為了進一步研究單個樣品中代謝物的相對豐度，繪制了聚類熱圖（圖）。熱圖清楚地區分了三種樣品：P和G在代謝物豐度上高度相似且緊密聚集，而D與其他兩組明顯獨立，表明其代謝物譜與其他兩者存在顯著差異。聚類結果進一步證實了代謝物在區分純大豆醬和花生大豆醬方面的重要作用。

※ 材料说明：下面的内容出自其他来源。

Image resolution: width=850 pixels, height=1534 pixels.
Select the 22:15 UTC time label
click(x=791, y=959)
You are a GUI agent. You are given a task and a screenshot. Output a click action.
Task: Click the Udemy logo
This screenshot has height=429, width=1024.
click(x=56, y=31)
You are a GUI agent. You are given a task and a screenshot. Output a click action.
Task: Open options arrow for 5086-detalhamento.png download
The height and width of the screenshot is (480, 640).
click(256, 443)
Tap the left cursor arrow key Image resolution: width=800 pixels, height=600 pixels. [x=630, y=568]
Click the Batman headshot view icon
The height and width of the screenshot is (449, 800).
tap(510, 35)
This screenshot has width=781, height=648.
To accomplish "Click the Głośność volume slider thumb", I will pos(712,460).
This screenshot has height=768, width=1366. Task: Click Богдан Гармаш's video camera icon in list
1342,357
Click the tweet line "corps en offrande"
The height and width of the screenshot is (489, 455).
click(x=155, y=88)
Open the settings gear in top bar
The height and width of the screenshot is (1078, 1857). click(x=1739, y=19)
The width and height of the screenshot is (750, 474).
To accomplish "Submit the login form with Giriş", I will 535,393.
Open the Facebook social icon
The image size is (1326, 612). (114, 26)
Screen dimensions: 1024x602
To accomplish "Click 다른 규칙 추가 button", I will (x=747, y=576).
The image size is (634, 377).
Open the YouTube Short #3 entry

如表4和圖10所示，酯類和醇類是兩種最普遍的化合物，這意味著它們是大醬風味的主要貢獻者。特定化合物的種類和濃度在三組樣品中以不同程度變化。酯類化合物占總揮發性風味化合物的26.1%；它們在花生大豆醬中含量最高，賦予果香、甜香和酯類香氣。例如，棕櫚酸乙酯和亞油酸乙酯具有果香。乙酯可用于監測大醬成熟的效果。醇類是大豆醬中第二豐富的揮發性化合物，貢獻清新的果香和草本風味。苯乙醇具有玫瑰般的甜香，是醬油、醋和甜面醬等發酵豆制品中的關鍵芳香添加劑。在醇類組中，1-辛烯-3-醇、蘇里尼醇（1-苯乙醇）和苯乙醇在D樣品中含量更高。1-苯乙醇可用作食品調味劑和制藥中間體。有研究稱1-辛烯-3-醇是生大豆不良風味的原因。也有報道稱1-辛烯-3-醇是米曲霉孢子的特征產物，與強烈的蘑菇氣味有關。酸類占總揮發性風味化合物的6.5%；這些酸性化合物可以通過大豆醬中乳酸菌和酵母等微生物的發酵或酯分解產生。醛類占總揮發性風味化合物的8.7%，賦予堅果味、青草味和果香。它們可以通過發酵過程中的脂質氧化和降解產生。酮類和烴類各占總揮發性風味化合物的6.5%。酮類通常通過微生物發酵介導的脂質和氨基酸降解產生，有助于發酵食品的果味和榛子香氣。風味譜顯示，P和G中的含量比D更豐富。甲氧基苯酚是一種揮發性化合物，賦予發酵食品獨特的煙熏味和酚類氣味。2-戊基呋喃和2,3-二氫苯并呋喃通過熱解產生，具有強烈的香氣、甜味和燒焦氣味。吡嗪是脂肪氧化和美拉德反應的產物，是大豆醬的特征。其含量可能受蒸煮條件、曲料比例、巴氏殺菌和豆醬陳化時間的影響。這些化合物具有烤土豆、炸花生和堅果的強烈香氣。